## [Action item]
A single number is the answer: how many lines of the data hold "computer"?

## [Excerpted data]
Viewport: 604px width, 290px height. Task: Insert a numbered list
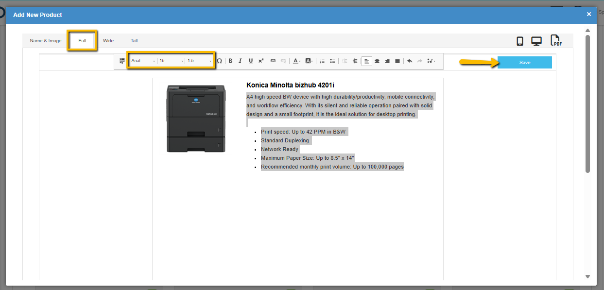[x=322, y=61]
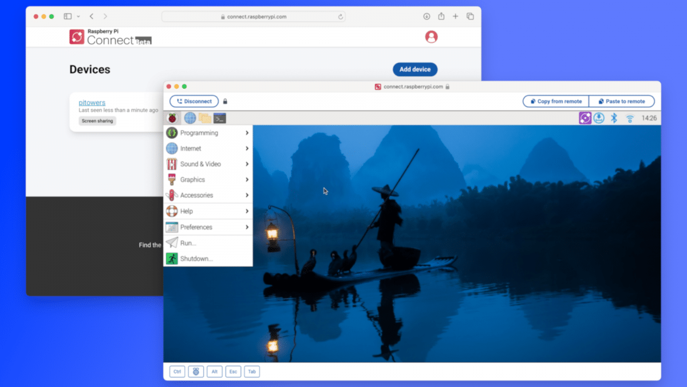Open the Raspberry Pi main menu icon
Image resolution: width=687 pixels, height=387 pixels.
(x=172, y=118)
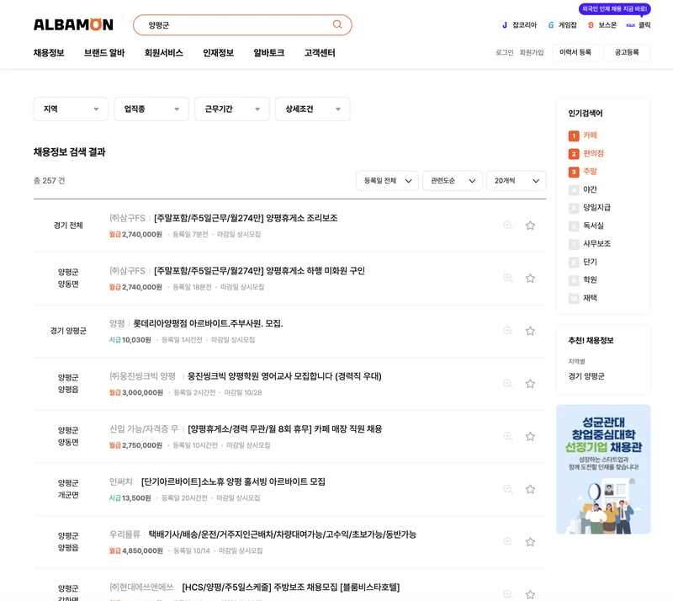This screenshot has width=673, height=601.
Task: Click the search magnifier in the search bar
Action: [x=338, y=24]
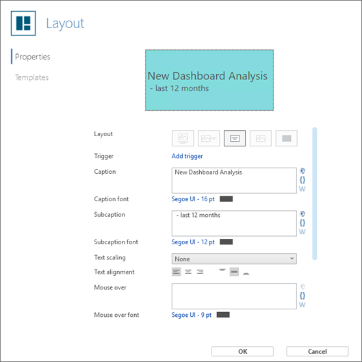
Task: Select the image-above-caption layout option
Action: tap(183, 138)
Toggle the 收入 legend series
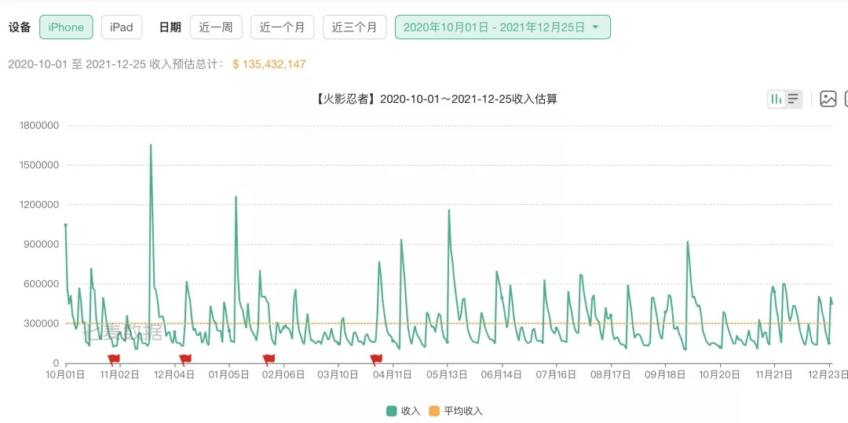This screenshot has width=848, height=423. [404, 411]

...

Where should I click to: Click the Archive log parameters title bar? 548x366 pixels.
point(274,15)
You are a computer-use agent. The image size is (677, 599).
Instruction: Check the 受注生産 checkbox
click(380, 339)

* * *

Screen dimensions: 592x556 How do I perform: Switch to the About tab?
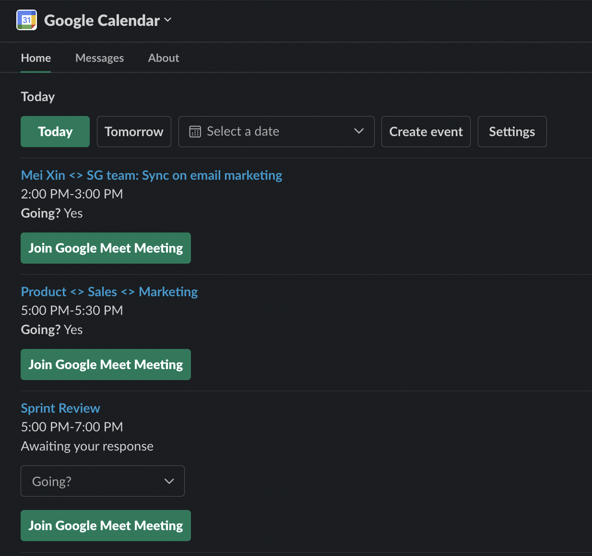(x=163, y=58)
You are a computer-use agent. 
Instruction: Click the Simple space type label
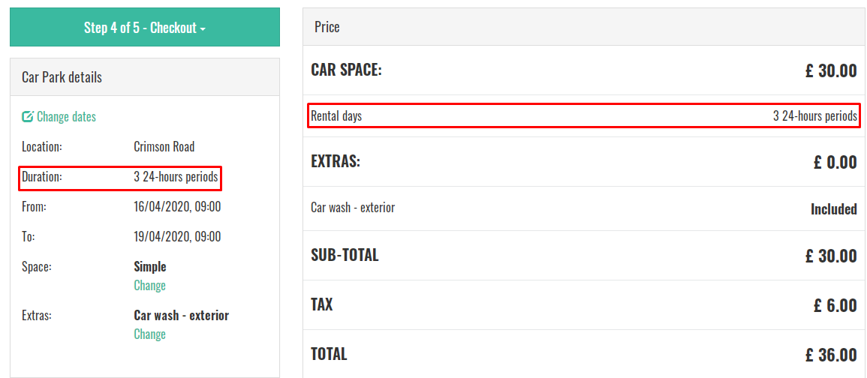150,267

## [Solution to the exercise]
2